Federal Express returned to Europe in 1996 after giving up the market in 1992. Initially, it attempted to re-establish itself as an intra-European courier service with an innovative direct mail campaign in 1997.

But although company officials say the mailings were successful they clearly did not work well enough so that FedEx decided on repositioning itself as an international shipper, even though it does handle intra-European deliveries.

“We had two objectives going on line,” Damon said. “First, obviously to reposition FedEx as an international shipper, and second to offer customers the choice of using new technology or sticking with our phone service.

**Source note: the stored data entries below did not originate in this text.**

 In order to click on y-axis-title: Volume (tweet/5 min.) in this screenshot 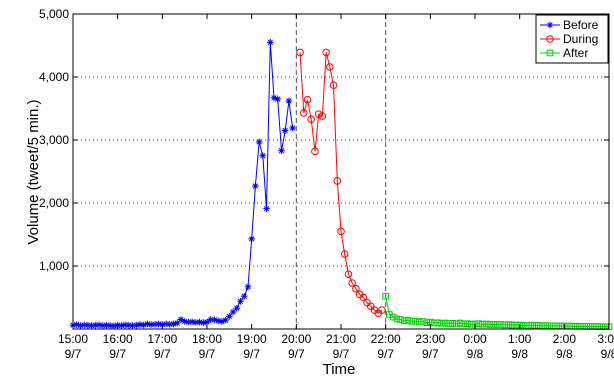, I will do `click(34, 172)`.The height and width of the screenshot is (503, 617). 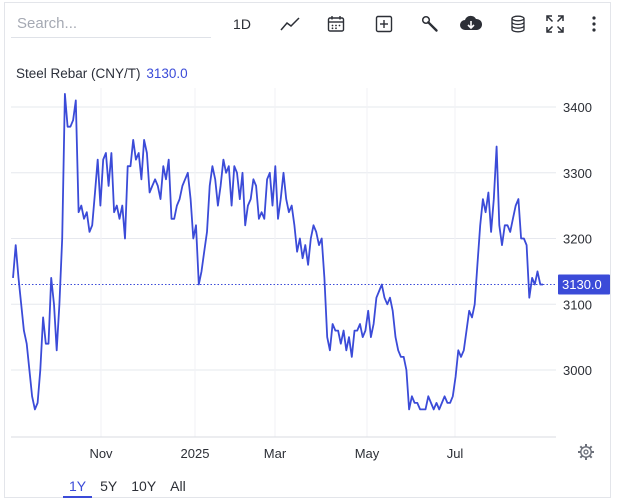 What do you see at coordinates (555, 24) in the screenshot?
I see `fullscreen-icon` at bounding box center [555, 24].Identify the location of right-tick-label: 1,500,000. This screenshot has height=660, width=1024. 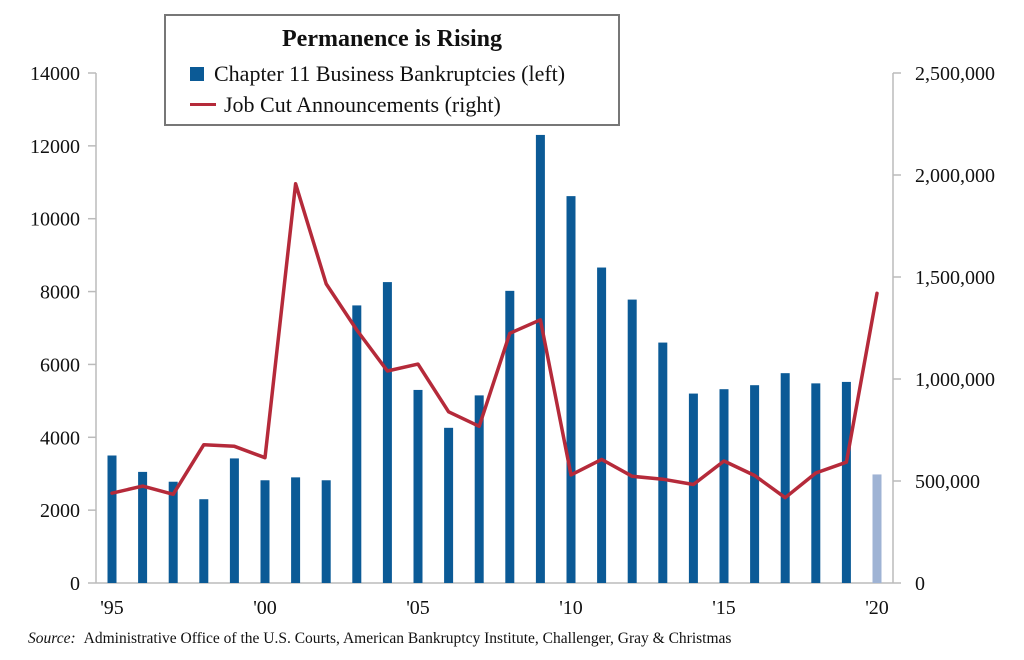
(955, 278). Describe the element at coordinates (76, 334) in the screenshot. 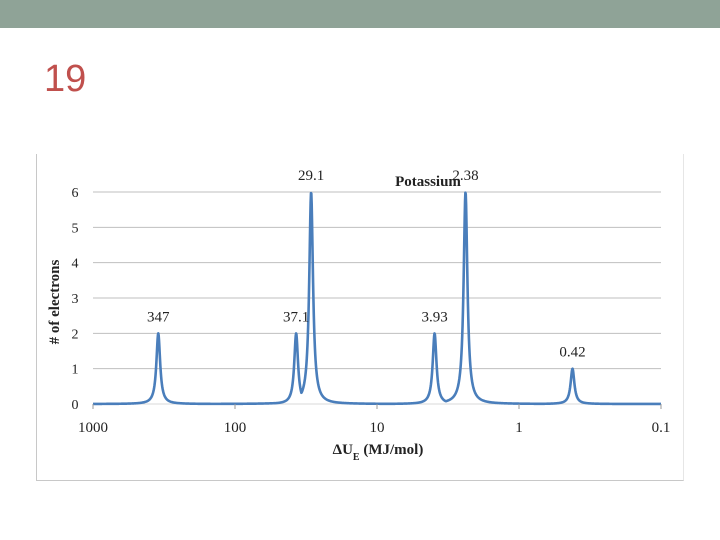

I see `y-tick-label: 2` at that location.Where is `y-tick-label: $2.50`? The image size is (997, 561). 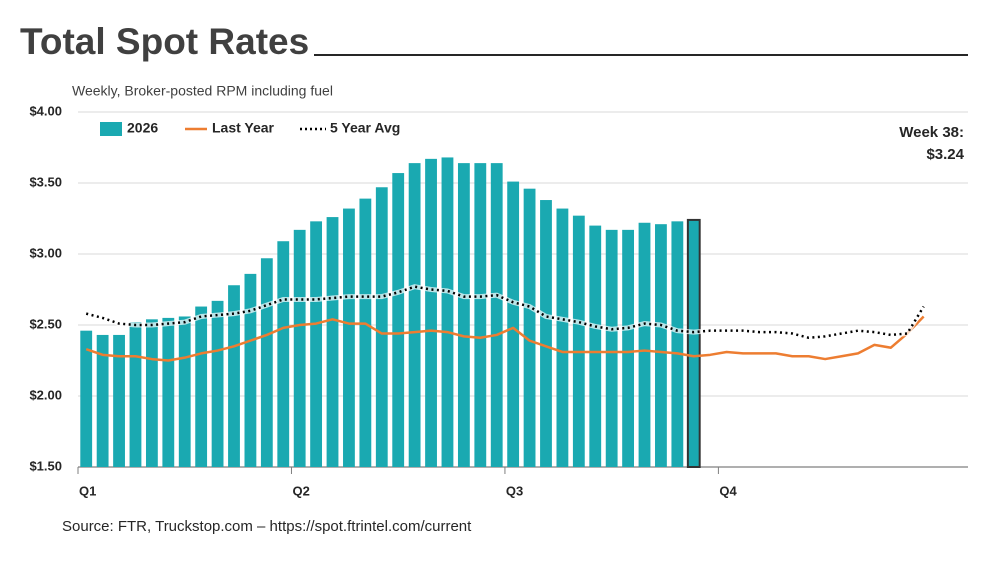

“We have call centers in every country in Europe that offer advice and customer support. You can use the phone to contact the centers or e-mail. They handle both.

“Our goal is to make our customer's life easier. This can be done online but we are also present when the customer needs us, which is where call centers come in.

“If you want to talk to somebody you can, even if you only ship one document you can get a customer service agent on the phone. We offer technological solutions but not in order to cut our staff.”

The repositioning campaign is also supported by a direct mail drive. “We regularly mail a brochure to our installed base in France that is designed to position us as an international shipper,” Damon said.